While cruelty-free investing may not get as much attention as some other impact investing issues, it’s crucial to some investors.
And for those investors who consider the issue important, it’s often a fundamental part of their value system. Typically, investors interested in such a portfolio come at it from one of two angles, said Liz Michaels, Aperio’s Chief of Staff and Director of ESG/SRI: Either they’re concerned explicitly about the humane treatment of animals, or they’re focused on sustainable agriculture and issues like factory farming.
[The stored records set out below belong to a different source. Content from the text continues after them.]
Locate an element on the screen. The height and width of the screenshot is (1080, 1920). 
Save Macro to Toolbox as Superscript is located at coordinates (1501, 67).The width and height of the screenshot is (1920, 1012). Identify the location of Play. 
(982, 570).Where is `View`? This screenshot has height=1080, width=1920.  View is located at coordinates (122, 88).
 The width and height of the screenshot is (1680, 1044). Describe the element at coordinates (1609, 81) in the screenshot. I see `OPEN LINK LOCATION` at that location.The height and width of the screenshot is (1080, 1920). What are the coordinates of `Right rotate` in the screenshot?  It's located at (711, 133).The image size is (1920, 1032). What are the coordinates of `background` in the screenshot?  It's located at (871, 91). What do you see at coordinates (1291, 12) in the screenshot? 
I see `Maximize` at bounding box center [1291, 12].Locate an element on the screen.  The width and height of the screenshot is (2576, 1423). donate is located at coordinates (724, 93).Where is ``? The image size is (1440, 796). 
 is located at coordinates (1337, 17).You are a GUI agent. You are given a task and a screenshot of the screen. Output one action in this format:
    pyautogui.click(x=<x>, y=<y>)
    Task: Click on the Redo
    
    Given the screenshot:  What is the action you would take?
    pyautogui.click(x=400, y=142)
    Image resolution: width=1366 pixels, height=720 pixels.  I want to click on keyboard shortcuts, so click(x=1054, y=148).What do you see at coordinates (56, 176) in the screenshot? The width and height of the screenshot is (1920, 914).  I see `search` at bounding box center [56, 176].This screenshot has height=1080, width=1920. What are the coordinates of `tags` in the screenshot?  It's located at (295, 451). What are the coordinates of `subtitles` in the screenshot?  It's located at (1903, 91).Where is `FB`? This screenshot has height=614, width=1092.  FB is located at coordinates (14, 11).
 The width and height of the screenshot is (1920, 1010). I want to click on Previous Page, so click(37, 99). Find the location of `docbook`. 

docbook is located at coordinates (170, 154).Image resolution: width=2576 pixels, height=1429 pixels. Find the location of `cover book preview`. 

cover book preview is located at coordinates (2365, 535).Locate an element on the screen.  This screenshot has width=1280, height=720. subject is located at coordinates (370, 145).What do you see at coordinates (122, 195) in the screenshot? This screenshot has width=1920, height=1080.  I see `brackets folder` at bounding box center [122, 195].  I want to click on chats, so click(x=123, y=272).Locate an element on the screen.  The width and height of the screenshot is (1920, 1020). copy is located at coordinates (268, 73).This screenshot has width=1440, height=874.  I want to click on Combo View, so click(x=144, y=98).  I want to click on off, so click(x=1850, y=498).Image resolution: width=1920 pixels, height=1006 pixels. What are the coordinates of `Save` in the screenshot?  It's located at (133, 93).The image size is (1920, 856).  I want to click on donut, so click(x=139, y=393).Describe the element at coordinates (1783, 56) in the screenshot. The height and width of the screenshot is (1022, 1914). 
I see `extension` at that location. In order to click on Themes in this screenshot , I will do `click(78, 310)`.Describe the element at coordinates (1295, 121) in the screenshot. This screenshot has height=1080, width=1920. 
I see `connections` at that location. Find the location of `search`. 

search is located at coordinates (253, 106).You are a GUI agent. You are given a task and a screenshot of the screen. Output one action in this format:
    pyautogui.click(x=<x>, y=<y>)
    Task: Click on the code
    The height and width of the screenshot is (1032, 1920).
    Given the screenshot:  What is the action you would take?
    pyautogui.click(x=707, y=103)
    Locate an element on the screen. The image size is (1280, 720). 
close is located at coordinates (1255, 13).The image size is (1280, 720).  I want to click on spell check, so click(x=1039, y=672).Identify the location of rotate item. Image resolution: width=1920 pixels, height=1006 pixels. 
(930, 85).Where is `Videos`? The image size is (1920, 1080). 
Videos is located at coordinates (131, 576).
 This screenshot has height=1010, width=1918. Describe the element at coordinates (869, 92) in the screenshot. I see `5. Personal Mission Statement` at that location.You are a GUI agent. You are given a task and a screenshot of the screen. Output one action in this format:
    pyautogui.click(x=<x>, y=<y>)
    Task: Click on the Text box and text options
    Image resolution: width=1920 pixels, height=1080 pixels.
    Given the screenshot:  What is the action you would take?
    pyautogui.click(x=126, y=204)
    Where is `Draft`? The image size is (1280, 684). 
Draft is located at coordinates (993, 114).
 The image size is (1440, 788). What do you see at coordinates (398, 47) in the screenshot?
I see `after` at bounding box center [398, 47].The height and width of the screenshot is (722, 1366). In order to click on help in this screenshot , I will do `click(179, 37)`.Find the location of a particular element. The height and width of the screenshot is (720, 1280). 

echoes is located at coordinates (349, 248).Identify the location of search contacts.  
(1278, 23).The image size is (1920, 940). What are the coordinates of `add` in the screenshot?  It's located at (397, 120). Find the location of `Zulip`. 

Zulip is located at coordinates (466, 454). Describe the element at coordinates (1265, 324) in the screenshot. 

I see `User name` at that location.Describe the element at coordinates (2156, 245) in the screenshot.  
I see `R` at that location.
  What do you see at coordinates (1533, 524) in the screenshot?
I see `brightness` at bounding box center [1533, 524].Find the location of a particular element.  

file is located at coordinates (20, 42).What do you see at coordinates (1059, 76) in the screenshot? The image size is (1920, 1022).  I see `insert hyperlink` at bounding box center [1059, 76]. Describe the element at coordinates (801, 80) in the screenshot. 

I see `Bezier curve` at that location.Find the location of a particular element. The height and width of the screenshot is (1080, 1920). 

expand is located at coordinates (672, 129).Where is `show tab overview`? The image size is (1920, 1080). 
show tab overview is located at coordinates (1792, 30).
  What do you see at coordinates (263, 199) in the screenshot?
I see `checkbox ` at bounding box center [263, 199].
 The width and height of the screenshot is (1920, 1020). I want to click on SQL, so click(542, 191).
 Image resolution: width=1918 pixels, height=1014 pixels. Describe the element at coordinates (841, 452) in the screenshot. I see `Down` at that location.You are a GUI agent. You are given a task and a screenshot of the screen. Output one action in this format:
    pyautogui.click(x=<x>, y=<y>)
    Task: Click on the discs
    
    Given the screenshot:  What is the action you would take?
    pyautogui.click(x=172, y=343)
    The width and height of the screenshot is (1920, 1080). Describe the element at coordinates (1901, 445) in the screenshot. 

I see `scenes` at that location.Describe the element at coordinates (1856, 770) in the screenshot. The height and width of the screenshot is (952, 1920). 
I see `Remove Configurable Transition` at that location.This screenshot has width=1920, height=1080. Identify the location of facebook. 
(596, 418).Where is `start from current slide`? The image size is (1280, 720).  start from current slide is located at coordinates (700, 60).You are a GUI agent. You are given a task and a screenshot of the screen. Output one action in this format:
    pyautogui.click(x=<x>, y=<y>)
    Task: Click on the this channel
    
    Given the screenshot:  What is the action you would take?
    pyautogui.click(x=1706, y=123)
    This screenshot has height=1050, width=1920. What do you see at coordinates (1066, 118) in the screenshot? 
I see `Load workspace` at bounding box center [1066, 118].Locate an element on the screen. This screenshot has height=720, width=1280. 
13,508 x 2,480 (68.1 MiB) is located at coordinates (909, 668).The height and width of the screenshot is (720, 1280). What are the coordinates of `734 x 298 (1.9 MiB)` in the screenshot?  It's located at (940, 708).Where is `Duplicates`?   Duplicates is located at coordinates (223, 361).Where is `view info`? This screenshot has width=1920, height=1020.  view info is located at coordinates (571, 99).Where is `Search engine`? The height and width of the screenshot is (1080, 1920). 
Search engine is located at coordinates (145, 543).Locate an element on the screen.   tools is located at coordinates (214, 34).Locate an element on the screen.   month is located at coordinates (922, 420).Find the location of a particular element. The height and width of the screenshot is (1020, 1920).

Regardless of the ultimate goal, the niche nature of these decisions requires a bit more work on the part of the investor. “As far as I am aware, there is not a product out there that you can just buy off the shelf that is animal-friendly,” Michaels said. “But I don’t think it needs to be complicated. Most people who have a concern in this area are knowledgeable and informed at least to the degree of being able to say, ‘This is what I care about.'”
Michaels recommends that investors interested in cruelty-free investing sit down with an advisor or asset manager to figure out how to translate their values into an actionable strategy.
The strategy will vary depending on a given investor’s needs and beliefs. Even among investors who want to be animal-friendly, there may be disagreements on how to approach GMO crops or animal testing of pharmaceuticals. “Investors want to look at what is it that most concerns you and where do you want to draw your line on those issues?” Michaels said. “With any issue area that’s really important, because this is not black and white and there is not a perfect solution . . . you have to make a decision about what you can be OK with.”
For some investors, that might mean completely excluding companies, while others might seek out firms that aren’t involved in non-animal-friendly practices. However, some investors interested in cruelty-free investing might go the opposite route, opting to buy into a company with the specific goal of using their leverage as shareholders to enact change.
Pressure from shareholders, for example, was one of the reasons that McDonald’s announced a plan in 2015 to stop using some antibiotics in its chicken production. People for the Ethical Treatment of Animals (PETA) recently purchased shares in Canada Goose as part of an effort to make it stop manufacturing coats with a coyote fur trim, and a coalition of institutional investors has targeted companies known to engage in factory farming.
A key to determining the best method for any individual is finding the right advisor—one, Michaels said, “who is interested in going on the journey and engaging in the process with you. You have to find someone willing to hear that this is of concern to you, and that it’s something you want integrated into your investments, and someone who will engage with you to figure out the right way to approach it.”